Cette coupure d’eau a été dénoncée par l’UNICEF également…
Le coronavirus est déjà présent en Syrie. Et un tweet du Rojava Information Center souligne à quel point la situation est désastreuse pour ceux qui y vivent:
Des prisonniers « menaçants »
Selon un Human Rights Watch 2019 rapport sur la Turquie:
« On estime que 8 500 personnes – y compris des politiciens élus et des journalistes – sont en détention provisoire ou condamnés pour des liens présumés avec le Parti des travailleurs du Kurdistan (PKK / KCK) et bien d’autres en procès mais en liberté, bien que les chiffres officiels n’aient pas pu être obtenus. »
Le Reporters sans frontières décrit la Turquie comme « étant le plus grand geôlier du monde pour les journalistes professionnels ».
Mais non seulement la Turquie exclut les prisonniers politiques – [dont Selahattin Demirtas ou encore la chanteuse Nûdem Durak] de ses plans de libération de 90 000 prisonniers en raison de la pandémie, mais elle utilise également le virus comme menace. Le Morning Star a rapporté que la Fédération des associations de solidarité avec les familles arrêtées et condamnées (Med Tuhad-Fed) a déclaré que les autorités avaient dit aux prisonniers:
« Vous devez respecter les règles, sinon nous ferons venir quelqu’un qui a le coronavirus. »
Med Tuhad-Fed a averti que: « Un manque d’hygiène et un refus de diriger les détenus présentant des symptômes vers les unités médicales risquent de provoquer une grave épidémie de Covid-19 parmi la population carcérale turque. »
[Hier, les autorités turque ont envoyé par la poste les restes d’Agit İpek, un combattant du PKK tombé le 23 mai 2017, à sa famille.]
Funérailles attaquées
La pandémie n’a pas non plus stoppé ce que beaucoup de gens considéreraient comme la répression «normale» des communautés en Turquie. Le 3 avril, la chanteuse Helin Bölek était décédée après 288 jours de jeûne de la mort. Bölek faisait partie de Grup Yorum, un groupe de musique contestataire qui est victime de harcèlement et de répression de la part de l’État turc.

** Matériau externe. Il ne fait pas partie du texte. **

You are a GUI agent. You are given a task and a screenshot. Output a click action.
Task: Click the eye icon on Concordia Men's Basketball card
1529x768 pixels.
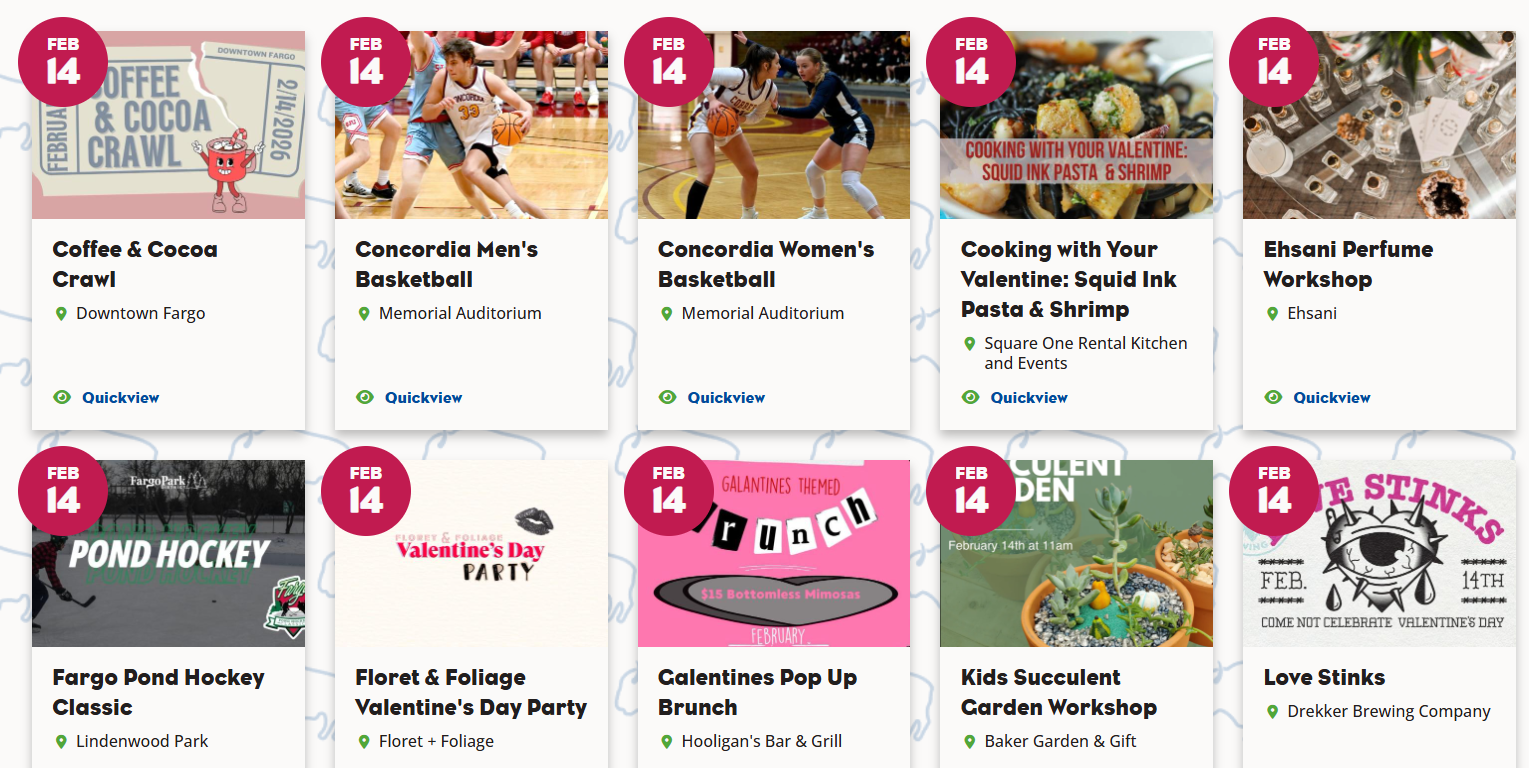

Le 4 avril, la police turque a attaqué le cortège funèbre de la musicienne du Grup Yorum, Helin Bölek. Nombreuses personnes ont été arrêtées. Les personnes en deuil n’étaient même pas autorisées à pleurer leurs morts. Elles ont été attaquées avec du gaz lacrymogène et des canons à eau.
La résistance continue
Bien que le coronavirus signifie que de nombreuses formes de mobilisation ne sont pas disponibles pour les personnes, il existe toujours une résistance. En particulier, le 4 avril, les utilisateurs des réseaux sociaux ont profité de son 71e anniversaire pour rappeler à la population la situation du leader kurde Abdullah Öcalan.

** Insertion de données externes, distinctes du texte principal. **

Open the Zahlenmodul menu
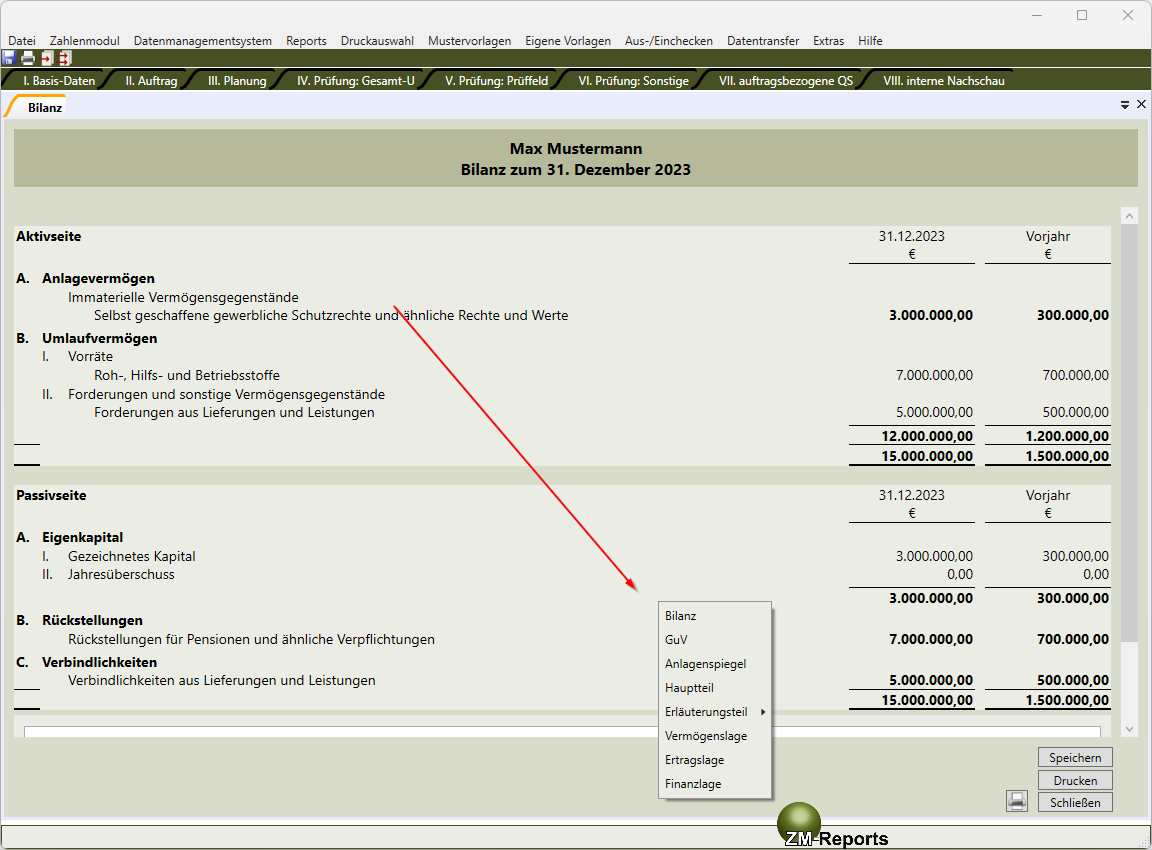 click(x=84, y=41)
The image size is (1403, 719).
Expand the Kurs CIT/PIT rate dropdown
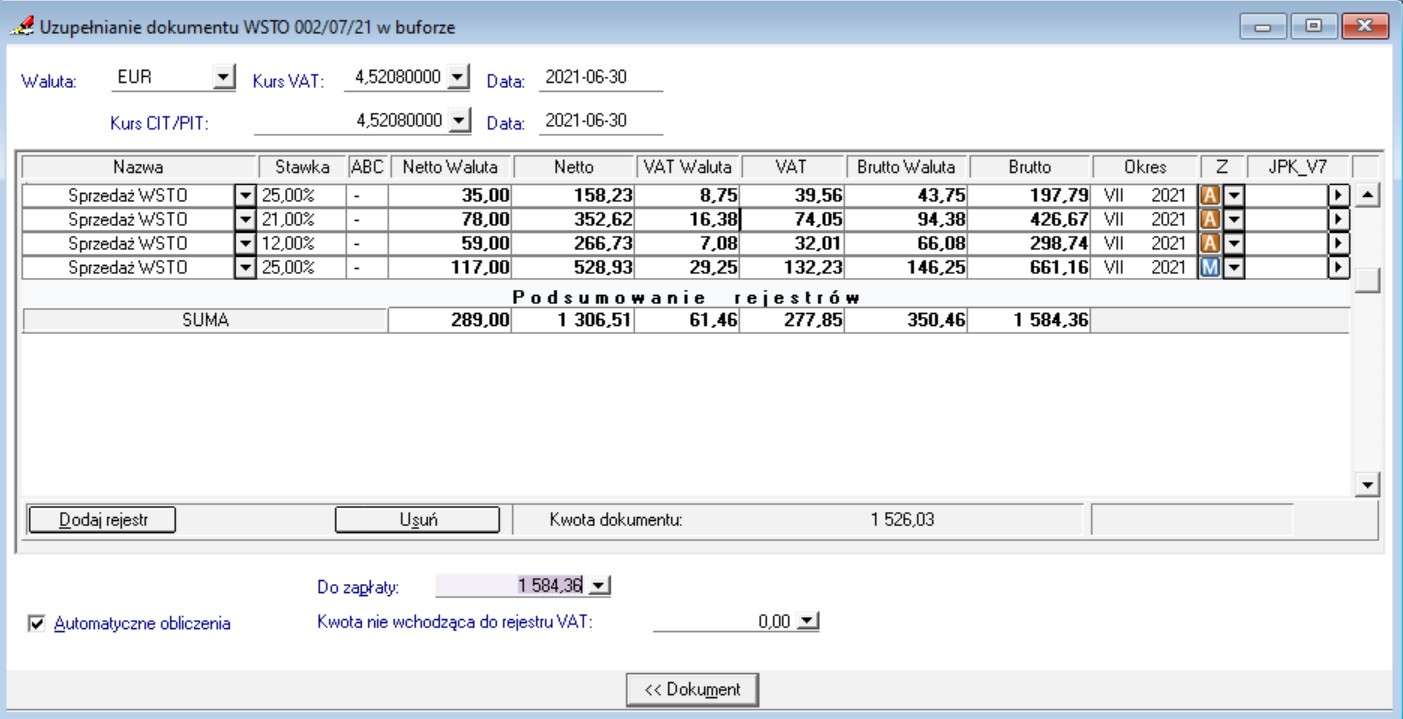pos(459,120)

Öcalan a cofondé le Parti des travailleurs du Kurdistan (PKK), qui lutte pour la liberté et l’autonomie des Kurdes depuis les années 1970. Il a été condamné à la réclusion à perpétuité et emprisonné par la Turquie pendant plus de 20 ans. Il est détenu en isolement sur l’île de la prison d’Imralı.
(…)
L’utilisation de la pandémie du coronavirus comme arme et menace est hideuse. Bien que vu le dossier humanitaire de la Turquie, ceci n’est peut-être pas surprenant. Et cela signifie que maintenant, plus que jamais, nous devons élever la voix pour ceux qui sont dans les prisons, et pour ceux qui sont réprimés, tués et menacés par l’État turc.